Control of pH was excellent during perfusion and our terminal venous pH was
7.73 -- higher than we have achieved in any previous suspension.
Cooling to -79°C
Alice had elected for neurosuspension, and cephalic isolation was carried out
without difficulty. At 11:20 PM Alice was placed inside two plastic bags and
transferred to a silicone oil cooling bath which had been precooled to -12°C.
An hour later, at 12:20 AM on the morning of October 9th, Alice's oral temperature
had dropped from 7°C to 5°C and she was well on her way to dry ice temperature.

Dry ice cooling. Silicone heat exchange fluid is circulated with a small pump.
Dry ice cooling was completed at 4:45 PM the same day and at 12:25 AM on the
morning of October 11, Alice was transferred to a neurocan surrounded by dry
ice nested inside a Linde LR-35 cryogenic dewar. The LR- 35 dewar was then lowered
by power hoist into a liquid nitrogen bath inside the Alcor pediatric dewar.
Cooling to liquid nitrogen temperature took 11 days and was achieved in the
usual way by allowing heat to slowly leak out of the superinsulated dewar containing
the patient. At 7:40 PM on October 25th Alice was placed into long-term storage
in the vault containing five of the seven other Alcor neuropatients.
Conclusion
No cryonic suspension is ever routine. Each patient is different, every situation
somewhat unique. And yet, given the fact that Alcor has averaged one suspension
every four months over the last 17 months, they are beginning to seem commonplace.
The positive side to this is that we are rapidly becoming very professional
and skilled at doing suspensions.
It is reassuring to know that support such as was demonstrated by the Alcor
members in Indiana is possible. It should be a shining example of what's possible
to Alcor members everywhere.
Finally, on behalf of Jerry Leaf, myself and Alcor, I would like to offer
thanks to my parents, Michael and Ella Federowicz, who were kind enough to shuttle
us around during our four days in Indiana and who opened their home to us during
our first exhausted night in town. Not only did your hospitality go a long way
towards containing costs, it helped immeasurably in facilitating Alice's suspension
by two rested, reasonably relaxed Southern Californians.
As with the other Alcor patients now in suspension, Alice is on her way.
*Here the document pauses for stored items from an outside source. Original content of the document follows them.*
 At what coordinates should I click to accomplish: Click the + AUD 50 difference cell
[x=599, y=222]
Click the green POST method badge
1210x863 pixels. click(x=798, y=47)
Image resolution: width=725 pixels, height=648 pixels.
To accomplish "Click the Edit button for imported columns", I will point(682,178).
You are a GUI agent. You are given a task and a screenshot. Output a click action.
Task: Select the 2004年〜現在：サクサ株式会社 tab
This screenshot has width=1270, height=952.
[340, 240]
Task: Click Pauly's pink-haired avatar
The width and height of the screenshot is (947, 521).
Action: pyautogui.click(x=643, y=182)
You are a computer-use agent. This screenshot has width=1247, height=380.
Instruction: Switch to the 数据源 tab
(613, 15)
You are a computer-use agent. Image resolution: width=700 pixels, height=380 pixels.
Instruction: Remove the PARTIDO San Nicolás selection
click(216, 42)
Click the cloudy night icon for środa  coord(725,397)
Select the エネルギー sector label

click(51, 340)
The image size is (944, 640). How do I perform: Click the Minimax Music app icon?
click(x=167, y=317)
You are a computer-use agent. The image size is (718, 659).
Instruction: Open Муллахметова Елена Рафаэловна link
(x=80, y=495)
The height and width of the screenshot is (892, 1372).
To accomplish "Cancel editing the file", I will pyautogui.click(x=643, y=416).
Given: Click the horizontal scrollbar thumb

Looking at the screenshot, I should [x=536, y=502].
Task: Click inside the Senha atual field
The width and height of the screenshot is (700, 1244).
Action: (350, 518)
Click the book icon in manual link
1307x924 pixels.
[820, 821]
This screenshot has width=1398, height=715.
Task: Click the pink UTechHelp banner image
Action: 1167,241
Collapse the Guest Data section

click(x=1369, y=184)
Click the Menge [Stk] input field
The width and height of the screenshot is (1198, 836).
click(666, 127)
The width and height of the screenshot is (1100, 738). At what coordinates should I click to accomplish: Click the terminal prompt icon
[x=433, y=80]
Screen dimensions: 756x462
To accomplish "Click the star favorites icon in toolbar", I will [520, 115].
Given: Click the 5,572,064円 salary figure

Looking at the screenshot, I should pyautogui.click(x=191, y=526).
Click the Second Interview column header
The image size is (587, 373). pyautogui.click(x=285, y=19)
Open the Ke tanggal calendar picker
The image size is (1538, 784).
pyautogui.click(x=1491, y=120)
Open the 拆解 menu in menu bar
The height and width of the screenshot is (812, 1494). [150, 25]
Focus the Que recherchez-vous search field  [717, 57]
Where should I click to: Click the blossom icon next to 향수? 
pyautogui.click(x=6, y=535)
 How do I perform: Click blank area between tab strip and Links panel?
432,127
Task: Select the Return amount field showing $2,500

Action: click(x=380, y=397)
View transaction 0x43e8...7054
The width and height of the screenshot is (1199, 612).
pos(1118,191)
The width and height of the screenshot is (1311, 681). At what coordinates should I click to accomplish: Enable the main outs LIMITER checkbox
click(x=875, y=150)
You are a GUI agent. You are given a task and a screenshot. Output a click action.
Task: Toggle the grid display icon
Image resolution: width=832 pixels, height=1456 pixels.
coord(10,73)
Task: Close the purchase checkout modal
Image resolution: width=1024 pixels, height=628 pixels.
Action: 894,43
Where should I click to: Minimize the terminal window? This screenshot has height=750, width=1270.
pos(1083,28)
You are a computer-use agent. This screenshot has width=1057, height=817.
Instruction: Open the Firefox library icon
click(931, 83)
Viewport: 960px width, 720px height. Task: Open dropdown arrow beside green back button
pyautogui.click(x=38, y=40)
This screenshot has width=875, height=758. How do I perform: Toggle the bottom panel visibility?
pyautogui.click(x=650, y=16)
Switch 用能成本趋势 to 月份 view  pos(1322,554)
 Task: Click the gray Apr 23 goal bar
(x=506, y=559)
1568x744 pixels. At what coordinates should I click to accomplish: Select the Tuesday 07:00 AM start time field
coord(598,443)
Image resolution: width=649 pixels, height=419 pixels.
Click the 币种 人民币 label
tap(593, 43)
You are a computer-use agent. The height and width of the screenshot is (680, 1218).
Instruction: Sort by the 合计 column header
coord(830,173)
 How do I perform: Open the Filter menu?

She
remained lucid to the very end, and she was aware that it was an incredible
journey against enormous odds that she was undertaking. I did not know her well.
We exchanged only a few words that long night before her ischemic coma began.
I admire tremendously her love of life and the wonderful flexibility and courage
it must have taken for a 78 year old woman to confront an unknown future far
removed from this time and place.
Good luck, Alice, and safe traveling.